頼光は数人の検非違使を率い、夏の足柄にいた。安房の国へと赴き、現在は都への帰路の途中だ。名目は東国の巡視だが、実際は都の治安を護る兵部省上層部のやっかみが混じった雑務の押しつけだった。
巡視などといっても何をするでもなく、道すがらのいざこざを解決しはしても、さほど危険な道程ではなかった。供の検非違使達はそのあまりの退屈さに不満を漏らしもするが、頼光は緑の山々を愛でることが出来、一人満足だった。
小高い丘で小休止をとったのも人馬の疲れを癒やすためではなく、頼光が周囲を散策したいが為であった。供の者共は幼き大将の我が儘としか思っていないようだが、頼光は気にならなかった。第一に、その感想は当たっているのだから。

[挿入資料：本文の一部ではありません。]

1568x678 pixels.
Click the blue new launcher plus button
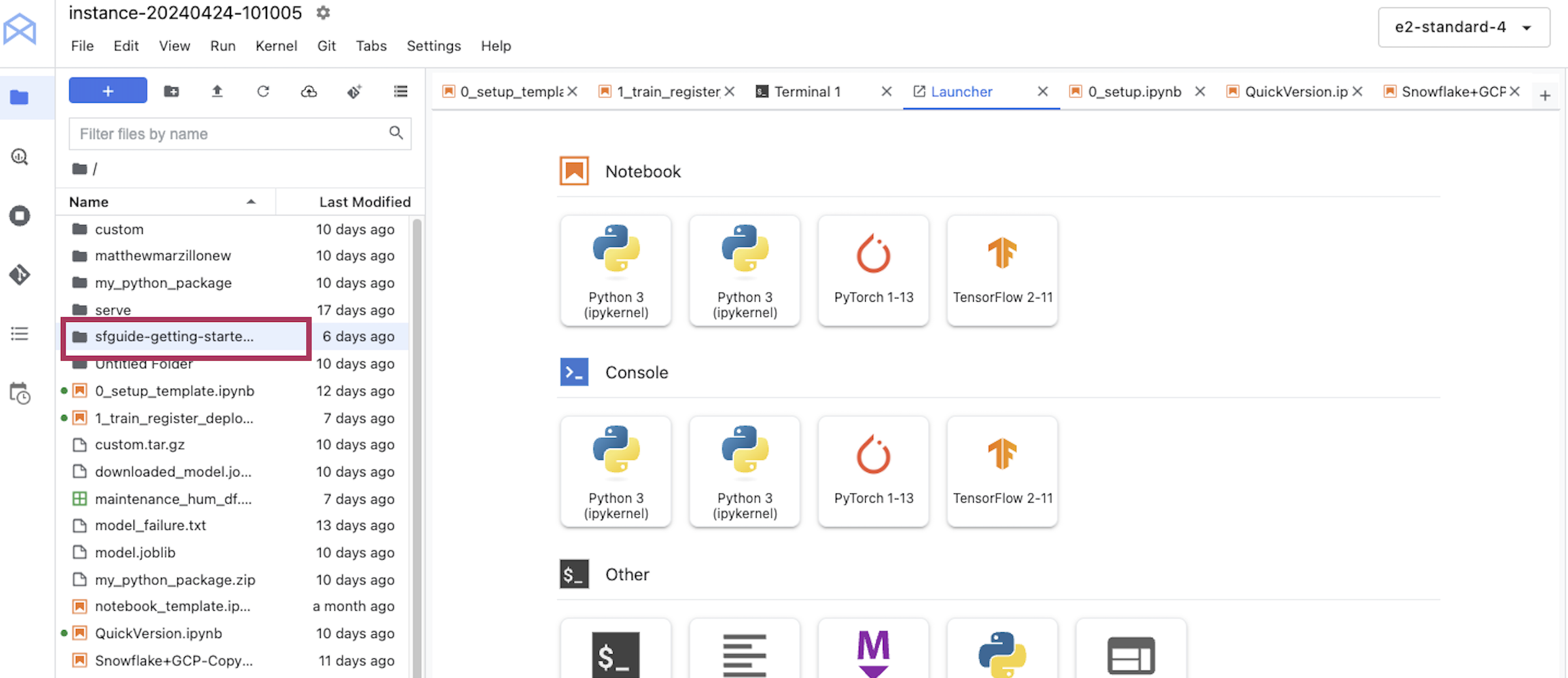(x=108, y=91)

供の一人も連れず、野山を歩くのは本来ならば咎められて然るべきなのだ。しかし、智にしろ武にしろ、検非違使の中で頼光にかなう者が一人もおらず、また幼き大将に意見しようという者もいなかった。そこで無理にでも頼光の否を責めれば頼光も大人しく従うのだが、それをしない大人達に頼光は軽い失望を覚えていた。もう二度と安倍晴明のような才気溢るる大人には巡り会えまいとわかってしまうのだ。

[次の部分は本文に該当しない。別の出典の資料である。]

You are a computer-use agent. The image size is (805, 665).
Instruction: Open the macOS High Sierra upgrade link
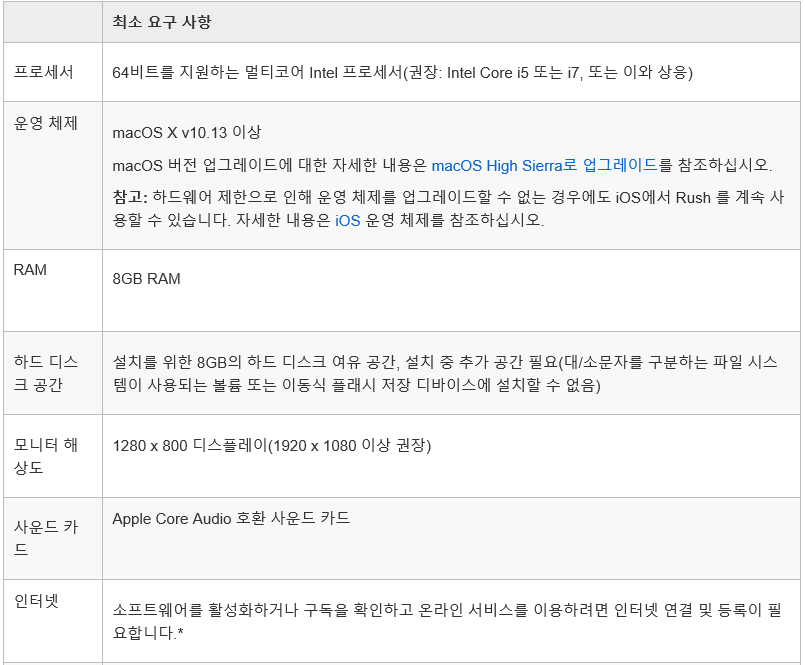pos(544,165)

本来ならば野山を駆け、充実感を覚える一時であるはずだが、ここしばらくは何処か寂しさにも似た想いを抱いていた。それが心の底に澱となっている。
その澱が、対等である者がいない孤独感であると知るのは今しばらく先のことだ。今はただ、わずかばかりの焦燥感に苛つくだけしかできない。 空に立ち上る黒煙を見たのはそんな時だった。
 「火事か?」
頼光は真っ直ぐに伸びた杉の樹を器用に登り、煙の元を見定めた。燃えているのは豪族の屋敷のように見える。飛び降りると同時に頼光は駆け出した。馬を取りに戻ったところで狭い山道のこと、己の脚で駆けた方が幾らかは早いと判断したからだ。
今から頼光が駆けつけたところで、何が出来るわけでもない。しかし、頼光はそれに気付かずに駆け続けた。まるで、ちろちろと見え隠れする炎に呼ばれたかの如く。
獣道とも言えぬような、道無き道を一心に駆け抜ける。頼光は無数の細かな引っ掻き傷を負い、重量のある鎧はまだしも、太刀すら手にせず来たことを後悔した。しかし心の一方で、屋敷に近づく毎に言いしれぬ期待感が高まっていくのを感じていた。
火元までわずかと迫り、ようやく森を抜けた頼光はそこで可愛らしい顔立ちの童を抱いた女性の姿を見た。声をかけようとしたが、その暇もなく二人はすぐに木々の中へと掻き消えてしまった。
木の爆る音を背に、頼光は二人の消えた森を見つめ続けた。
童の意志の強そうな瞳を、頼光はどこかで見たことがあるように感じていた。記憶の中に思い当たらないそれは、もしかすると夢の中の出来事なのかも知れない。
後に再び見えることになる、この世で最も大切な人との、運命としか言い様のない出会いはこうして刹那的に行われ幕を降ろした。